Fifth ISCA ITRW on Speech Synthesis
June 14-16, 2004
Corpus-based technologies, e.g., unit selection and concatenative synthesis, have dramatically improved the naturalness of synthetic speech. These approaches make it possible to use Text-to-Speech (TTS) more widely: however, they are still not appropriate for flexibly synthesizing various types of speech. Voice conversion is a potential technique for a flexible synthesis. This technique enables us to modify speech using conversion rules statistically extracted from only a small amount of speech data. Speaker conversion is well known as a typical application of voice conversion. We can also apply this technique to other applications, e.g., speaking style conversion.
This tutorial will provide an overview of voice conversion, focusing on statistical spectral conversion. Following an outline of a general framework for the spectral conversion, we will review some conventional conversion methods.

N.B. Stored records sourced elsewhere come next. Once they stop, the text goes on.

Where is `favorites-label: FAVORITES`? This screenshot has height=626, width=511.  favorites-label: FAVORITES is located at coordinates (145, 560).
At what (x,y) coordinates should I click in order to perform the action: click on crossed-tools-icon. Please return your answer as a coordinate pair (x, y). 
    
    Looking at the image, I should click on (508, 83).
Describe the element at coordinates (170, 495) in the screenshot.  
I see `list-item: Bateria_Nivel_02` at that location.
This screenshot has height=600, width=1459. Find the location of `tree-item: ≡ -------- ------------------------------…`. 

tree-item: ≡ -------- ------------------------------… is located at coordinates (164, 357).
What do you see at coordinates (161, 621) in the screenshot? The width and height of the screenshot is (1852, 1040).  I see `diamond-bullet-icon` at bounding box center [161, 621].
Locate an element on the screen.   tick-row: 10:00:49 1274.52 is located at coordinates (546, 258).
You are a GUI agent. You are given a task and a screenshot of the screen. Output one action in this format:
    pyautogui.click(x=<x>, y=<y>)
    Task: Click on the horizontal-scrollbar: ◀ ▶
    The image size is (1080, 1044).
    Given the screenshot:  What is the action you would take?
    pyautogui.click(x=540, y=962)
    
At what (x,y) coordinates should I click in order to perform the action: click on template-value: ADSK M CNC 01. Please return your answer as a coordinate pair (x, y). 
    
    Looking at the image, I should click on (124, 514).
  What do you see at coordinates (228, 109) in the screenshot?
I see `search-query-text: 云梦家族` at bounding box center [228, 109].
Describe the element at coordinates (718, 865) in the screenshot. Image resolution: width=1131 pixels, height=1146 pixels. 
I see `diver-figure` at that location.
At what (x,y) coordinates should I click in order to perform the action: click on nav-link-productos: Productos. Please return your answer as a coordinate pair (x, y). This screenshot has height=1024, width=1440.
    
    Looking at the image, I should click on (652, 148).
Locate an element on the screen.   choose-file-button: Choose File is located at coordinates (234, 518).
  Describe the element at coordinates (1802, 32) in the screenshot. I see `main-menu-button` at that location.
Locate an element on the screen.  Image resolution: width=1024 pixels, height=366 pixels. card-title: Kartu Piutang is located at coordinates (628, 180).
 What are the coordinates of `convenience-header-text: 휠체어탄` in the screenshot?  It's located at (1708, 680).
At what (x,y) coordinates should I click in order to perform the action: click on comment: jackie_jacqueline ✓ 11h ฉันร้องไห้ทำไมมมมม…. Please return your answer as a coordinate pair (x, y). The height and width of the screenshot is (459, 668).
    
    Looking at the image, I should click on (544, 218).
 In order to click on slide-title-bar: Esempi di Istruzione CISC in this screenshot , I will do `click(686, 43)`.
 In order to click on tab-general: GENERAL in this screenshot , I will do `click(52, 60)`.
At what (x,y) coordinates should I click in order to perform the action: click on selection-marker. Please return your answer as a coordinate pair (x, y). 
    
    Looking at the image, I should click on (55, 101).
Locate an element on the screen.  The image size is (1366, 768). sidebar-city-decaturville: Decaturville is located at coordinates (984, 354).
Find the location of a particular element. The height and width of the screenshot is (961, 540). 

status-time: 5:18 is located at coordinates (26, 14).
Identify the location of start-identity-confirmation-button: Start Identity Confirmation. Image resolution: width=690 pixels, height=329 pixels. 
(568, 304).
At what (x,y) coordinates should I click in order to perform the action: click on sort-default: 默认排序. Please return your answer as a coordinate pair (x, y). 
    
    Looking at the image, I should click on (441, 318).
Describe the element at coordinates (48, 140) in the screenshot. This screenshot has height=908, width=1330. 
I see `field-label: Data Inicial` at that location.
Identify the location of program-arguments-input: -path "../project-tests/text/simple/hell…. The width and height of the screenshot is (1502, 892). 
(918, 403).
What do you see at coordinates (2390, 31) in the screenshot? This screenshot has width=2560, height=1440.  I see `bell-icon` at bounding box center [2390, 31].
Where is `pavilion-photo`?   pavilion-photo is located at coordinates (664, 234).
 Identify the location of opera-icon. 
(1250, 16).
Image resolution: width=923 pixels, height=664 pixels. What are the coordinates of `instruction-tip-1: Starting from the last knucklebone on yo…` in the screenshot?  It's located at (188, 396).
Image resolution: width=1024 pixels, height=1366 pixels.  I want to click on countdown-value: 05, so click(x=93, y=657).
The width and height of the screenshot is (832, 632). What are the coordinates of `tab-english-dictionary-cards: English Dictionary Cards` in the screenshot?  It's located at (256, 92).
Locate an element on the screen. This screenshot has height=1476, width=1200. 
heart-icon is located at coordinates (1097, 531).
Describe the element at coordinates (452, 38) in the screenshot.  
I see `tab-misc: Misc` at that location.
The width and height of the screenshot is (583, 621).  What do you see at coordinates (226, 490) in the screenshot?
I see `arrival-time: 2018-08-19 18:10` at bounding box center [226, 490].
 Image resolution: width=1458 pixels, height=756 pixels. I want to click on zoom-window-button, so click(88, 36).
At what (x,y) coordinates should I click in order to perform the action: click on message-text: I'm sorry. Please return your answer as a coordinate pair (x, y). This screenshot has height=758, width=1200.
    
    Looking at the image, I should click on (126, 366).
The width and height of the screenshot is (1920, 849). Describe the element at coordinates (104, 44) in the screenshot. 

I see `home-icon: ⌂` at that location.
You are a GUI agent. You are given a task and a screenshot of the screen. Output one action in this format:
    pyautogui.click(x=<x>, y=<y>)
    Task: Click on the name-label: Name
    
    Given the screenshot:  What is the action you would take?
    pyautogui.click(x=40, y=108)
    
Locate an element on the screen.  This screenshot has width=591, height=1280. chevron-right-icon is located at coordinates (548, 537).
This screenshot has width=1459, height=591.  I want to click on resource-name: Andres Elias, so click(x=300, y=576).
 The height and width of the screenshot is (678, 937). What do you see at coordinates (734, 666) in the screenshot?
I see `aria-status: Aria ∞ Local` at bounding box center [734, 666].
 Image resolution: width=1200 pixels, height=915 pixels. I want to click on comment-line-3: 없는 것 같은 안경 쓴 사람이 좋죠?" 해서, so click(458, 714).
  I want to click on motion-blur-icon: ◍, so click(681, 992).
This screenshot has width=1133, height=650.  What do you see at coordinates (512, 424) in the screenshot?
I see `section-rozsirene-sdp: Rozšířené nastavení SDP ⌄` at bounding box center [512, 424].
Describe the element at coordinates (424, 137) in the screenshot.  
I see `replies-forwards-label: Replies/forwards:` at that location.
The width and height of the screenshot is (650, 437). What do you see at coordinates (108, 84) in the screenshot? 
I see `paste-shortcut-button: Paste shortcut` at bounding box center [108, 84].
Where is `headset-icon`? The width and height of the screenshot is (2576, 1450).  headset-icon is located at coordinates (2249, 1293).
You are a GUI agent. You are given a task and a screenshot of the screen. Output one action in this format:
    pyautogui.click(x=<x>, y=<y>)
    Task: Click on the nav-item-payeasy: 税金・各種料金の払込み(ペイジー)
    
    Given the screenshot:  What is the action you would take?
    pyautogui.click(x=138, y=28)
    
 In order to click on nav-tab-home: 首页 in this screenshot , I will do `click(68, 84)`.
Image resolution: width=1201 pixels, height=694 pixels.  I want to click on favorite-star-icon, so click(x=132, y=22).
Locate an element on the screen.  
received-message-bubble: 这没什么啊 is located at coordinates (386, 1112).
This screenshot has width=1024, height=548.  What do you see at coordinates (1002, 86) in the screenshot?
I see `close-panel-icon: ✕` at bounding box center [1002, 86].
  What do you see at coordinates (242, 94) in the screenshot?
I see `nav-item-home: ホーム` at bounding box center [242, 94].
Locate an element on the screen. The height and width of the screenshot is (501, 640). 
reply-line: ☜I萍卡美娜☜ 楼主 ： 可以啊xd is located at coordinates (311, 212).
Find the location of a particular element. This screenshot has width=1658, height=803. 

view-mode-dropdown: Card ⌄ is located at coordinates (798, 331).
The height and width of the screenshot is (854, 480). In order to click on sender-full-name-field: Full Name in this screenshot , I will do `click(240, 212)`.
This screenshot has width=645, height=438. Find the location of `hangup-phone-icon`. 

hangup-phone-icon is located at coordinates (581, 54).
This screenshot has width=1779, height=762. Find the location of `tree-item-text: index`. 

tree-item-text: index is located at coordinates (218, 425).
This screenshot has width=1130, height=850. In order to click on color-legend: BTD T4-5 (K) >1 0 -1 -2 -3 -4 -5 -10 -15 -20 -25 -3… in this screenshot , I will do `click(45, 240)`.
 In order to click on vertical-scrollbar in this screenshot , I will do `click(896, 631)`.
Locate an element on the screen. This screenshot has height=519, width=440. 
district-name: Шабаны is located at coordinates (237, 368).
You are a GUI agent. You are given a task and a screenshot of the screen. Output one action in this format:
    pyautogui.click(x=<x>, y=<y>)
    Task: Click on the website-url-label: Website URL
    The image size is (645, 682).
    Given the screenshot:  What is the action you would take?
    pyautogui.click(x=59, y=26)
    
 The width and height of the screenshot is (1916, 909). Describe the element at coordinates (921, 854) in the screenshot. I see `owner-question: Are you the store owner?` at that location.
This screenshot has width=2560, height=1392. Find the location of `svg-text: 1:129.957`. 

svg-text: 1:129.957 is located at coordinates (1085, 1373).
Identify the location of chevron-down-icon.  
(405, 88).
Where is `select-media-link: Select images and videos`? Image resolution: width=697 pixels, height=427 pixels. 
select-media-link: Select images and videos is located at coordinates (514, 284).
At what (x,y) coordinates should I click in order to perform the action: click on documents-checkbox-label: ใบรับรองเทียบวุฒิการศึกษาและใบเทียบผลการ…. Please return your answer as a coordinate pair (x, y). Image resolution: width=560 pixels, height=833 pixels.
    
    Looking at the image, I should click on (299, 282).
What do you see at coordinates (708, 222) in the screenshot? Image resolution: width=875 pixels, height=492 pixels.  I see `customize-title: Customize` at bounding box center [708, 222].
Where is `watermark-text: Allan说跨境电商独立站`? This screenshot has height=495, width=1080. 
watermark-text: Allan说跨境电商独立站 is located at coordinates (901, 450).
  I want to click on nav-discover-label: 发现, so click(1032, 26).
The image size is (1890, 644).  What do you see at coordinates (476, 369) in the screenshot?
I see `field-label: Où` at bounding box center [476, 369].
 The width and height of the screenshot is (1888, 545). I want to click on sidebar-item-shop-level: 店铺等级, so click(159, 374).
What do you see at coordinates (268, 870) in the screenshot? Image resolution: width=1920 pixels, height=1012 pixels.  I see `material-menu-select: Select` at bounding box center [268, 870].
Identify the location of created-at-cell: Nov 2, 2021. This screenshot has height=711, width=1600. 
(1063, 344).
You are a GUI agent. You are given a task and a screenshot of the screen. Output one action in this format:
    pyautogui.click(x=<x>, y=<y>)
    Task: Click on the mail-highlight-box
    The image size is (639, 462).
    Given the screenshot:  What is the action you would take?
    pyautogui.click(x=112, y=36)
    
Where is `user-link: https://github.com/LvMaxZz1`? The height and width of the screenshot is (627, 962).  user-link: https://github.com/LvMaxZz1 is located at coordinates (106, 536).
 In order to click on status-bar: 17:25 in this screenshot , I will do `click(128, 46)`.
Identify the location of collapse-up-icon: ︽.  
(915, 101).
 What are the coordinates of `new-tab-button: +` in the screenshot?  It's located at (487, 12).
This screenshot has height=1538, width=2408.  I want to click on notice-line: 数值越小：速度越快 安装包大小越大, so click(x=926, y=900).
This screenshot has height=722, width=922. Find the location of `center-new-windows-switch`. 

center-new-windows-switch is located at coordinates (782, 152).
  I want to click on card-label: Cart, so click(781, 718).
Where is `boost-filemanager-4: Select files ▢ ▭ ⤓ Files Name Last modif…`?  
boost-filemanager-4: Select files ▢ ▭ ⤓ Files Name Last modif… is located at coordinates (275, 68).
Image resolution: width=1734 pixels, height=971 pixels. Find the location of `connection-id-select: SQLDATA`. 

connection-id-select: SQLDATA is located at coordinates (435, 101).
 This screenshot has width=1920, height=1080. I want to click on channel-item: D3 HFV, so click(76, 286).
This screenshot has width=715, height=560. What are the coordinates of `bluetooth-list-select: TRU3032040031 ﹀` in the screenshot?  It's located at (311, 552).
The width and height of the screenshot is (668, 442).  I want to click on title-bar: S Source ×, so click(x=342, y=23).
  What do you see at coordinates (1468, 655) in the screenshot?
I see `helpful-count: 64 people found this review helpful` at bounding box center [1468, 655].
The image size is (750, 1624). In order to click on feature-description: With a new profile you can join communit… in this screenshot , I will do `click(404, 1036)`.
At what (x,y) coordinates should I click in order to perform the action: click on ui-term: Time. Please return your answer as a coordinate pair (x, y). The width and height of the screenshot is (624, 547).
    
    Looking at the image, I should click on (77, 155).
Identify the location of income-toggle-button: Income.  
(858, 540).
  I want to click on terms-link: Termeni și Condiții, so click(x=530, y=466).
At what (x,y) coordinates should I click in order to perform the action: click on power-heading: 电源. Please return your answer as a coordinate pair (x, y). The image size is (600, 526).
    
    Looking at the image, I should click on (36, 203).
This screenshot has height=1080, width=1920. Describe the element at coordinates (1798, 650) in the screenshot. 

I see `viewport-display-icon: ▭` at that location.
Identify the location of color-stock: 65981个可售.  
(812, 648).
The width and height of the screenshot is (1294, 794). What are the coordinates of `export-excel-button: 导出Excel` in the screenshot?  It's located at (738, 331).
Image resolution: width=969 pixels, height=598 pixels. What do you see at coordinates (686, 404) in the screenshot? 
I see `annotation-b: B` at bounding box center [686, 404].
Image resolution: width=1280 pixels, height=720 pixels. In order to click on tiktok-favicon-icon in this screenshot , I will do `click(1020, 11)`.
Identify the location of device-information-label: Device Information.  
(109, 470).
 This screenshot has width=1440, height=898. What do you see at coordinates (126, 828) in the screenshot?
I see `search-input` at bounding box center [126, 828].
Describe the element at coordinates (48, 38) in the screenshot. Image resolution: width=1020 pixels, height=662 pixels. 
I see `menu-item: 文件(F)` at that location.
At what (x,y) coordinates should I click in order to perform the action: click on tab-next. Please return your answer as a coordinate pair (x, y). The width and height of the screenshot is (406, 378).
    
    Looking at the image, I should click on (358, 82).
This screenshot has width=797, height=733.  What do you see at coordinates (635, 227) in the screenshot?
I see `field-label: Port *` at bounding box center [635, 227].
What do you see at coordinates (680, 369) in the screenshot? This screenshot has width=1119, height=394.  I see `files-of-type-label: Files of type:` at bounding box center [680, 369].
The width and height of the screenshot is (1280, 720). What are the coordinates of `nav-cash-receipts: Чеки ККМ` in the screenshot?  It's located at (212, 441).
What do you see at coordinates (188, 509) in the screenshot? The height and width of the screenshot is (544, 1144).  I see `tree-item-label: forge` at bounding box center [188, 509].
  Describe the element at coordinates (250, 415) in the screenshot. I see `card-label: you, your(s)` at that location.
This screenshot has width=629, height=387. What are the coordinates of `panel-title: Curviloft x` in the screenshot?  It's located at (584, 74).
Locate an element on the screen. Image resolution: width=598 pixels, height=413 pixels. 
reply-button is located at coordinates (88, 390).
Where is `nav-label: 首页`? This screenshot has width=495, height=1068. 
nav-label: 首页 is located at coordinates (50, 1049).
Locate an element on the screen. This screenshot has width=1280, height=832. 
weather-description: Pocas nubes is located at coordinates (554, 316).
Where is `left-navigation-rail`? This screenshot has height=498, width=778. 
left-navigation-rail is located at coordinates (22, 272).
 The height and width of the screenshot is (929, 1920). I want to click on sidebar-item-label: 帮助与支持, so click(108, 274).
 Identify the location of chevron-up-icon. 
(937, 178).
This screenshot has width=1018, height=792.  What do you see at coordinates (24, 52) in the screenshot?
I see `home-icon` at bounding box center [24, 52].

As the most popular conversion method, we will show the details of a conversion algorithm based on a Gaussian Mixture Model (GMM) proposed by Stylianou. Although the GMM-based conversion method can convert spectra more appropriately than the other methods, e.g., Vector Quantization and Linear Multivariate Regression, the deterioration of speech quality is caused by some problems. In the tutorial, we will discuss the following problems: 1) the conversion function is not supported by a proper statistical model, 2) some spectral discontinuities are caused by the frame-based conversion, and 3) the converted spectra are excessively smoothed by the statistical modeling. Some techniques for addressing these problems will be provided.
Finally, some examples of an application of voice conversion will be introduced. We will discuss remaining problems to be solved for using voice conversion in the practical situation. The tutorial will also provide information about a voice conversion package that will be released from FestVox this summer.
Bibliographic reference. Toda, Tomoki (2004): "Overview of voice conversion", In SSW5-2004 (abstract).